I picture Dorcas as a faithful servant, albeit older, tired and weary. Not only was she was always doing good and helping the poor, but she took great care with the widows in her community making them clothes and robes. One day Dorcas became sick and died. I find it interesting that it wasn’t until after her body was prepared for viewing (washed and placed in an upstairs room) that someone got the idea to send for Peter and urge him to “Please come at once!” When Peter arrived he sent everyone out of the room, got down on his knees and prayed. Telling Dorcas to “Get Up”, she opened her eyes, sat up and Peter then presented her back to her friends alive. Because Dorcas was brought back to life many people believed in the Lord. This is a good thing, but I can’t help but wonder if Dorcas herself wanted to come back. Do you think she might have had a DO NOT RESUSCITATE order on file? (Acts 9:36)

1 comment:

Steve Corey said...

Gail;

-----Death must be an interesting predicament. I don’t think I can say much more than that about it, because I don’t think I have really been there. I have been close enough to it a couple times to have experienced my precursory thoughts and feelings about it, but that still is not actually being there. My curiosity drives me to wish I could share an afternoon with Dorcas, or especially Lazarus. I would have multitudes of questions to ask about their experiences while they were dead, and I would hang on every word of their answers.

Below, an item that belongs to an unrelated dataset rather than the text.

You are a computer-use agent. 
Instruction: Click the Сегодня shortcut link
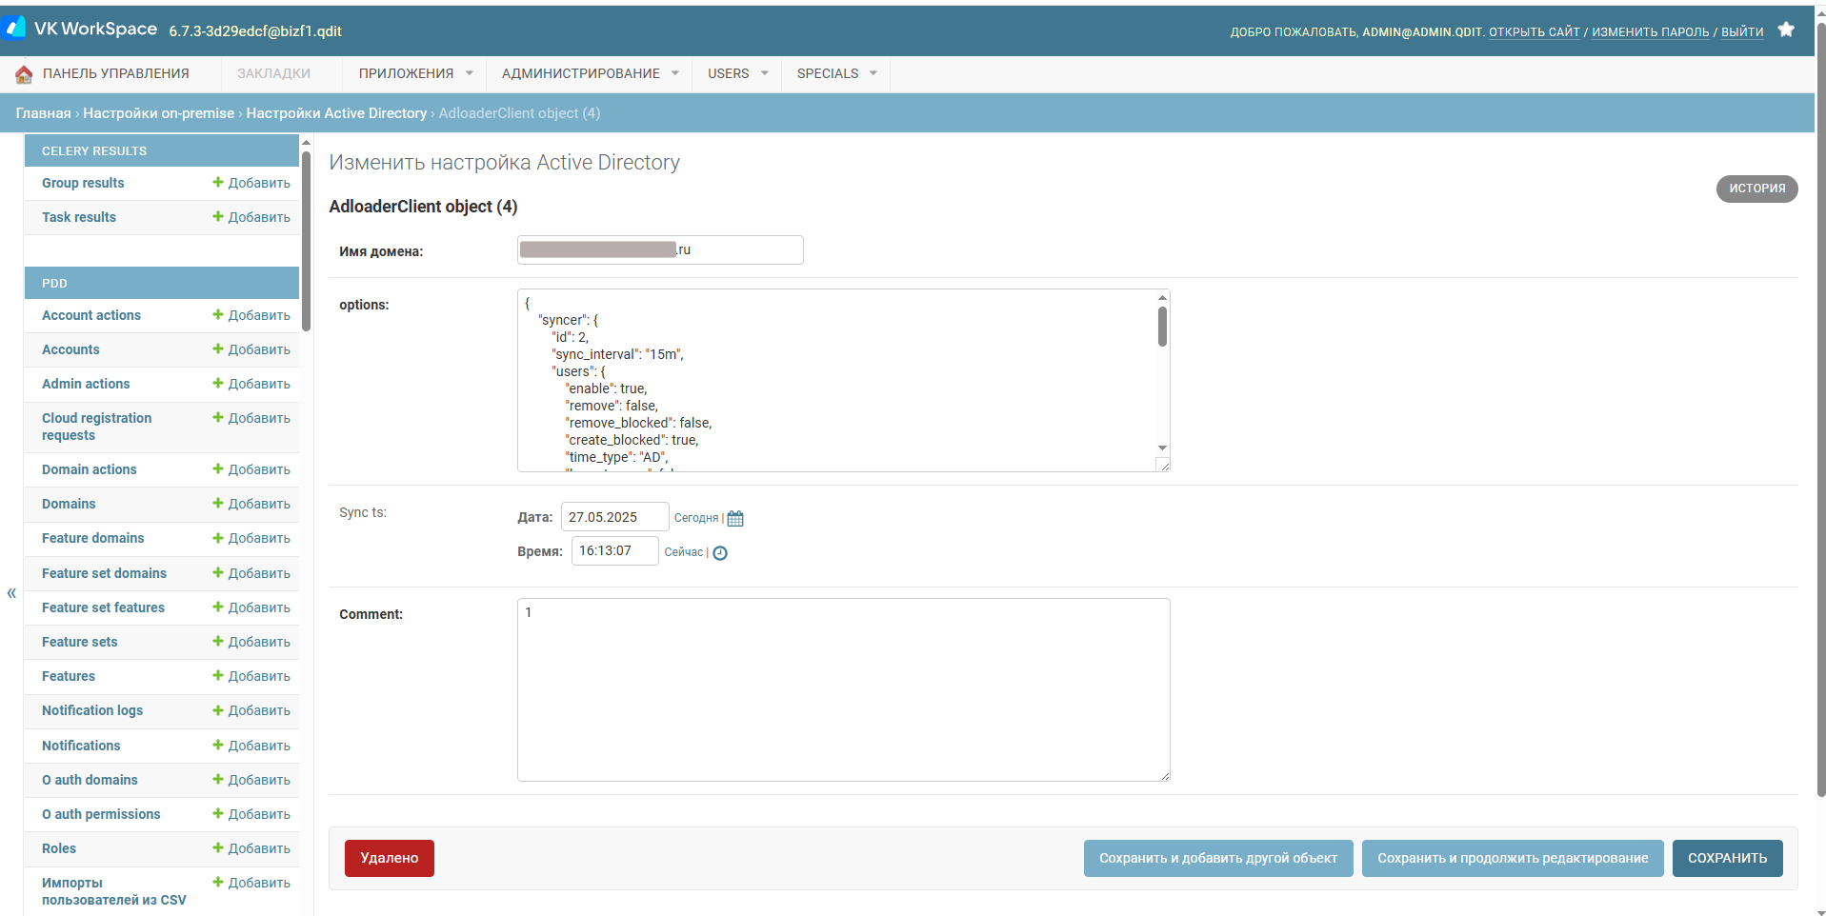coord(695,518)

-----My most important question would be, “Were you really that dead? I mean, is there some holding condition for the spirit between life and death for you special people who have been raised from the dead? A condition that is maybe not completely death for the spirit, although the body is truly dead? Because the Word tells us that it is appointed for man to die once (Heb 9:27), but now you have to die a second time.” I have my speculations about this, but they have the experience.

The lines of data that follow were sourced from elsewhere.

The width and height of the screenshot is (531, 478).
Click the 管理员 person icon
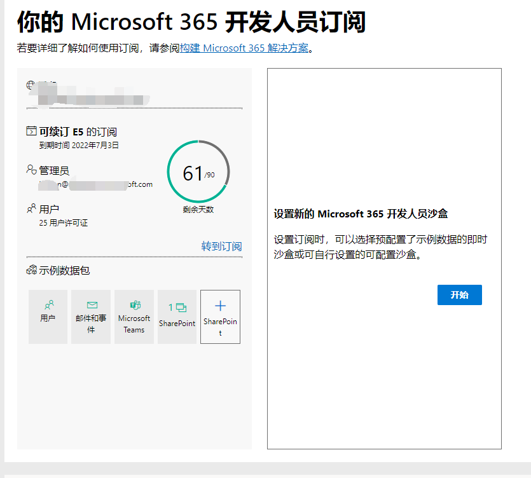click(x=31, y=170)
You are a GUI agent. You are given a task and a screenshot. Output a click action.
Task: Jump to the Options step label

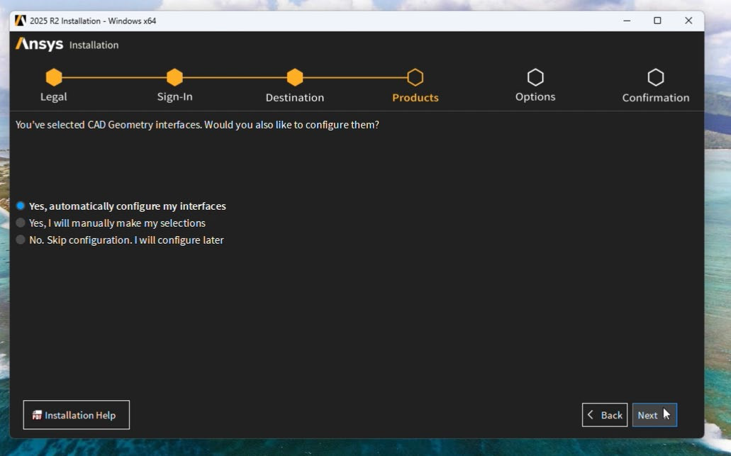(535, 97)
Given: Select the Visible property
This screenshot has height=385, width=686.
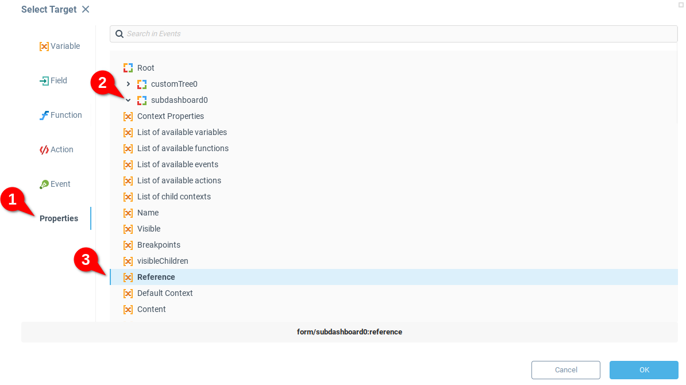Looking at the screenshot, I should tap(149, 229).
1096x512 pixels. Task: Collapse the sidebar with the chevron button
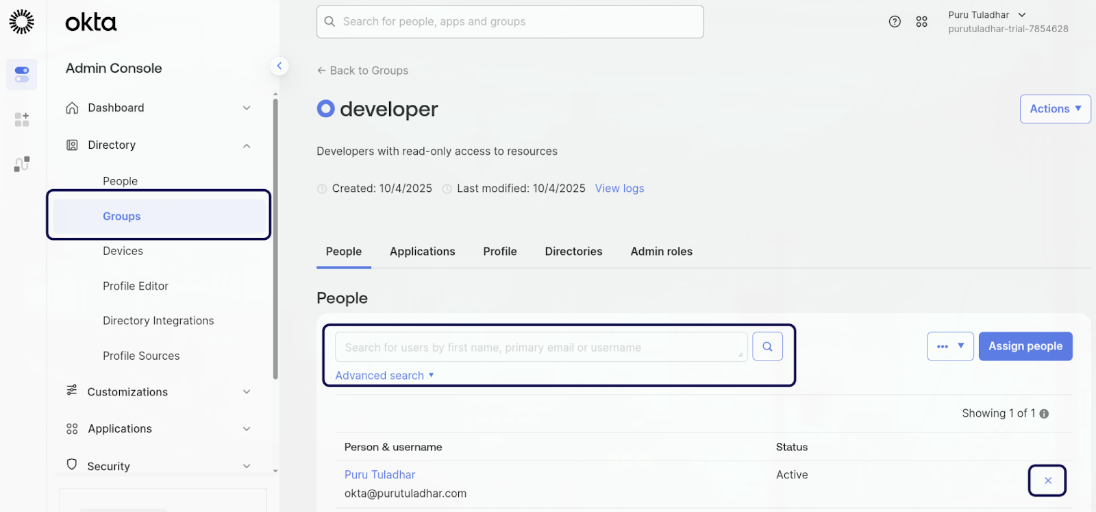click(279, 66)
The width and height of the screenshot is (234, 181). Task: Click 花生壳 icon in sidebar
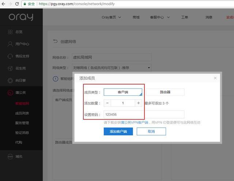point(10,68)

-----Or maybe I have more experience with it than I think. God told Adam that he would die in the day he ate of the forbidden tree. And he did die that day. We have all been dead ever since. Even though we have been physically alive, we have been spiritually dead. We can not actually see or hear God and His angels, or anyone else who is physically dead. That entire spiritual dimension is removed from our sensory abilities. How big is it? Having myriads of myriads of angels, it is evidently vast. How perfect? Without so much as a smidgen of error. How alive? Every angel having a name and a task, every action having a benefit and no detriment, and even the brightness of its light making our Sun dark in comparison - it must be quite alive! And here we are stuck to this tiny dirt ball like mud clods to a dry lake bed! We can not even see beyond a few dozen miles unless we gaze into the stars, and then we simply notice how minuscule this dusty little trap really is. We are dead.

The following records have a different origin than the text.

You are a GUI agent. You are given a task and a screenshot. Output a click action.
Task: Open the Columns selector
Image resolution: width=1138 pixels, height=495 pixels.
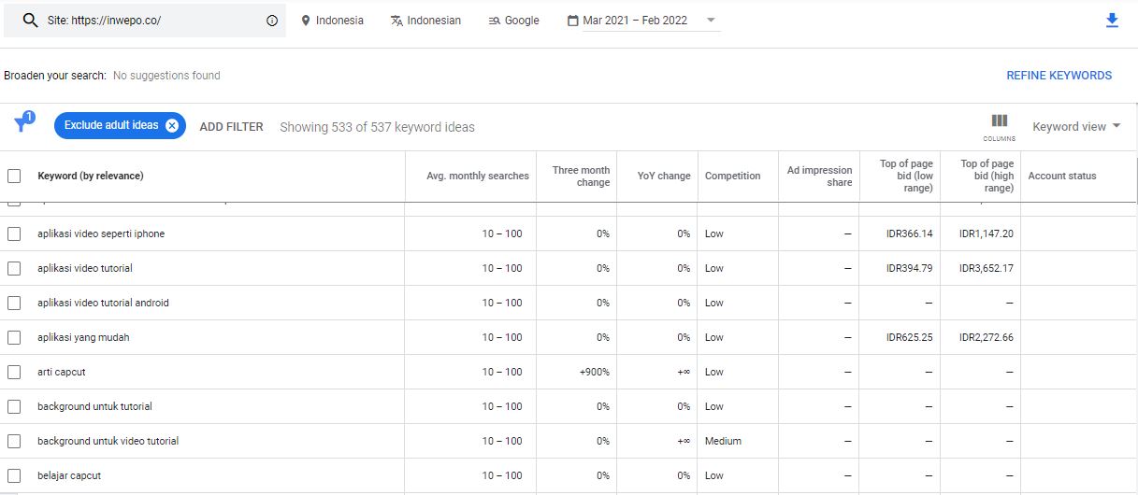[999, 126]
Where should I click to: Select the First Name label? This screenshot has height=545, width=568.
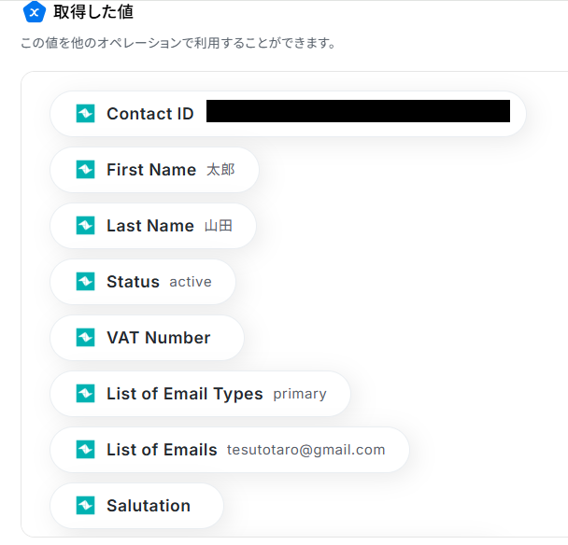pos(150,170)
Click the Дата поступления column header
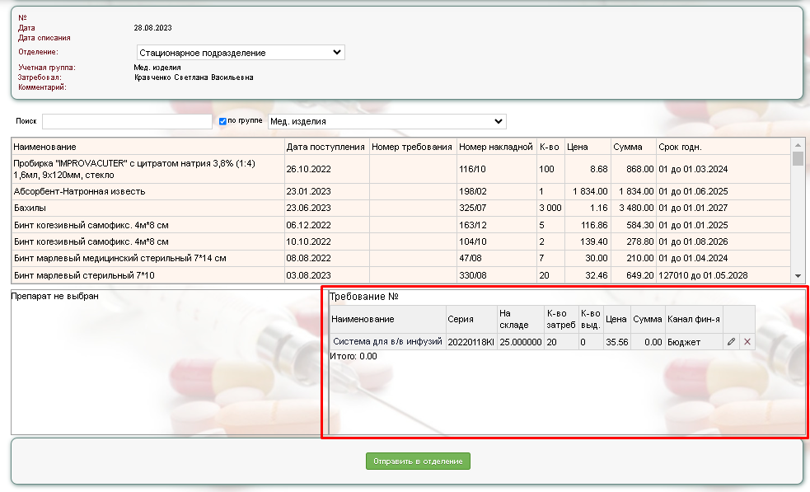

-----Or at least those who have issued “Do not resuscitate” orders are dead. But those of us who have chosen to know the Lord have chosen to do our “once to die” thing while we yet had physical life, and have had our spirits resuscitated back to actual life. Though we are still tied by these physical bodies to this dirt ball, we now know all of it to be death. And although our eyeballs can only see the things of the dirt ball, we have been given spiritual eyes through which we can dimly see the things of the real life, and living hearts by which we grasp those things tightly with desire. For I was dead, but now I am alive! I think I must do more sharing of my experiences with those who have not yet revoked their “Do not resuscitate” orders.